Come si è avvicinata alla musica in generale e alla direzione d'orchestra in particolare?
«Sono stata a contatto con la musica sin da quando ero molto piccola, grazie ai miei genitori che erano profondamente melomani. Suonavo nell'orchestra dei bambini a scuola: ho studiato pianoforte dai sette anni e violoncello dai tredici. Il mio approccio alla musica è stato molto intenso da subito perché la mia famiglia, i nonni e gli zii, cantavano sempre e nelle feste c'era sempre un piano o una chitarra. La musica è sempre stata una parte integrante della mia vita. I miei genitori mi portavano ai concerti dell'orchestra e quello è stato il momento in cui mi sono innamorata del suo suono e delle sue possibilità sonore. Ero molto piccola e avevo circa tredici anni quando ho pensato che forse mi sarebbe piaciuto dirigere un'orchestra, per la ricchezza del suono e la forza emotiva di un gruppo di persone. Mi sono mesa in cammino senza conoscere il percorso: non era una strada molto chiara per una bambina in Messico. È stato un lavoro lungo: ho studiato innanzitutto composizione all'università, poi sono andata alla Manhattan School of Music dove ho studiato pianoforte e ho ottenuto un master in direzione d'orchestra».
Oggi ci sono già state tante donne direttrici d'orchestra, ma cosa significa riuscire a imporsi in un mestiere che spesso, soprattutto in passato, si credeva che fosse riservato agli uomini?
«Secondo me è un lavoro molto difficile di per sé: ci vuole molto studio, auto-critica e lavoro costante sull'ascolto, sulla gestione delle prove, sul linguaggio corporeo e sulle idee musicali. È una professione molto impegnativa e difficili che può maturare solo con il tempo: credo che non abbia nulla a che fare con il genere, ma con la capacità di sviluppare le proprie abilità. Quando sono sul podio non ho mai pensato di essere una donna: sono Alondra, con la mia parte maschile, la mia parte femminile, la mia immaginazione, i miei genitori, i miei maestri e tutta la mia realtà. Ho bisogno di questo per poter interpretare qualunque personaggio, opera o paesaggio che la musica chieda. Maschile o femminile è lo stesso: siamo artisti e la sensibilità di ogni persona è unica. L'unico momento in cui mi accorgo di essere donna è durante le interviste perché me lo chiedono sempre, ma nella realtà non ci penso mai».

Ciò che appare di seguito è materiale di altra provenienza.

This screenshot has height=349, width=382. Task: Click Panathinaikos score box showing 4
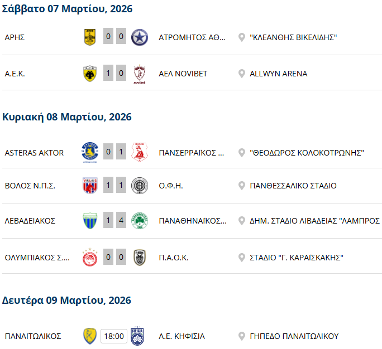coord(121,220)
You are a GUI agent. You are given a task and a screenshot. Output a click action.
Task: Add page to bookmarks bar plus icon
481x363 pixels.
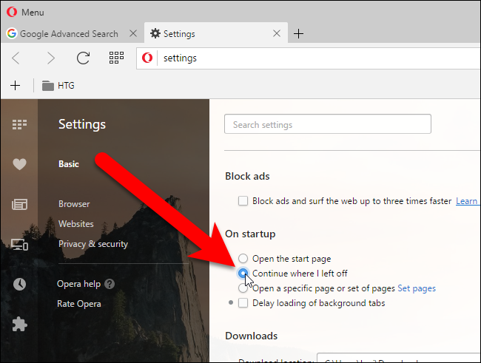(15, 86)
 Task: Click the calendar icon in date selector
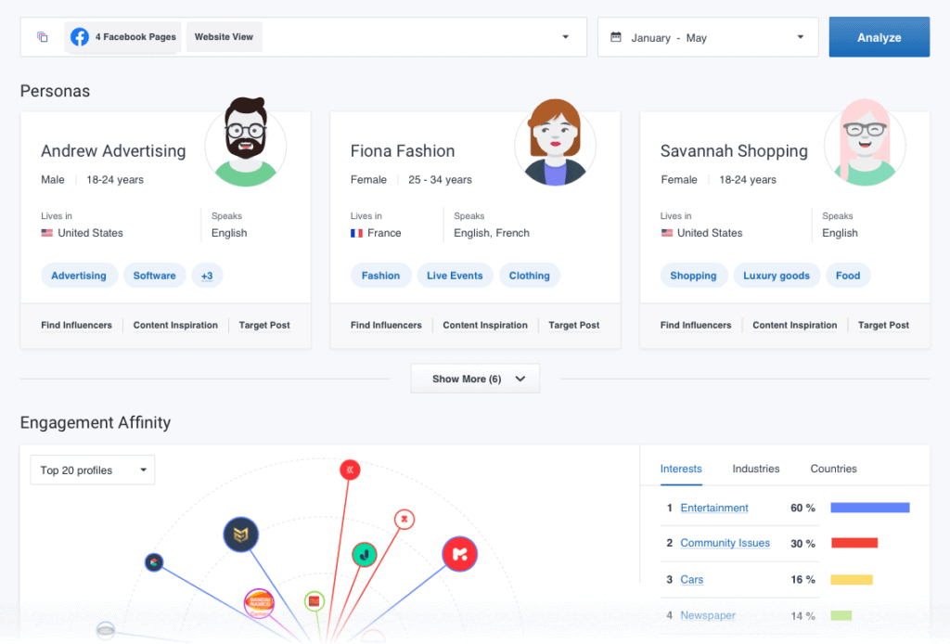pyautogui.click(x=616, y=38)
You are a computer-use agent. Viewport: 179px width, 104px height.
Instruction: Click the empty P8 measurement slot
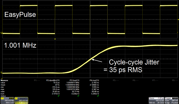click(175, 80)
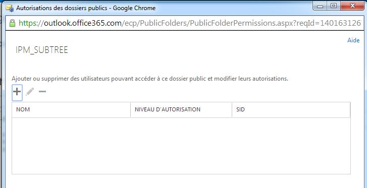367x188 pixels.
Task: Click inside the empty permissions list
Action: tap(181, 146)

Qual è il filo conduttore del concerto di stasera?
«L'immaginazione ha un ruolo importante: sono opere piene di emozioni. La storia di Sherazade, in una situazione di terrore, ma che sopravvive grazie alla sua creatività, è ancora molto attuale: l'immaginazione e i mondi fantastici che sa creare possono salvarci dalla realtà trasformandola. L'orchestrazione è fenomenale. Danzon è un brano emblematico del mio paese e nel 2019 è stato il più eseguito al mondo, ancora più del Bolero di Ravel. È un'opera preziosa con tanta malinconia e danza al tempo stesso. Il concerto in fa di Gershwin ha molte radici popolari anche latino-americane e anche questa è piena di malinconia e di fantasia».
Come si sta trovando a Parma?
«Sono qui da due giorni e quello che ho visto mi piace moltissimo. Sono felice di esibirmi qui per la prima volta».